Hext — Documentation

Suppose you want to extract all hyperlinks from a web page. Hyperlinks have an anchor tag <a> , an attribute called href and a text that visitors can click. The Hext template on the right below extracts exactly that. Let's break it down one by one.

# Extract links and their text
<a href:link @text:title />

Load example in editor

*** Image containing a detailed description of the Hext template mentioned above ***

If this rule matches an HTML element it will produce key-value pairs, where the key is the name of the capture and the value contains the extracted content:

<!-- Html input:            -->
<a href="one.html">  Page 1</a>
<a href="two.html">  Page 2</a>
<a href="three.html">Page 3</a>

Hext's output:
{"link": "one.html",   "title": "Page 1"}
{"link": "two.html",   "title": "Page 2"}
{"link": "three.html", "title": "Page 3"}

Hext's strength is that you can put together something that looks like the HTML you want to extract data from. Hext templates can be thought of as a counterpart to web templates. Web developers typically use templates to embed data in HTML and that's why most content on the web does have some sort of structure which is to Hext's advantage.

The template on the right below collects all submissions from a Hackernews listing. For example, if applied to
news.ycombinator.com/newest
you'll get a list of the most recent submissions with each item containing the rank, title, href, score, user and comment_count.

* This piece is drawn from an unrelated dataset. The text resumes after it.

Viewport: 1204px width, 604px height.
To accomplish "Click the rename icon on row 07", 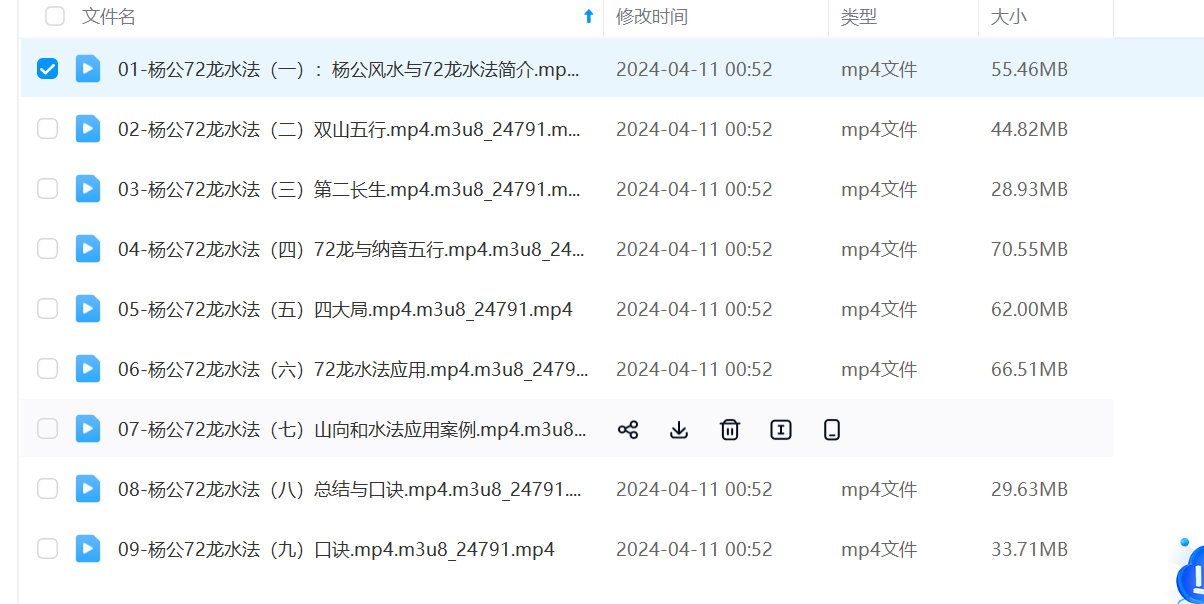I will click(x=781, y=430).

There are multiple ways to use Hext:

The htmlext command line utility applies Hext to HTML documents and returns JSON containing the captured data.
The libhext library contains a Hext parser but also lets you build a Hext rule tree manually.
The Hext language bindings: Python, Node, JavaScript, Ruby, PHP

<tr class="athing">
  { <span class="rank" @text:rank /> }
  { <span class="titleline">
      <a href:href @text:title />
    </span> }
</tr>
<?tr> {
  <span class="subline">
    <span class="score" @text:score />
    <a @text:user />
    <a:last-child @text:filter(/\d+/):comment_count />
  </span>
} </tr>

Also, you can test Hext in the "Try Hext in your Browser" section: Just paste any HTML from the web into the editor and have a go!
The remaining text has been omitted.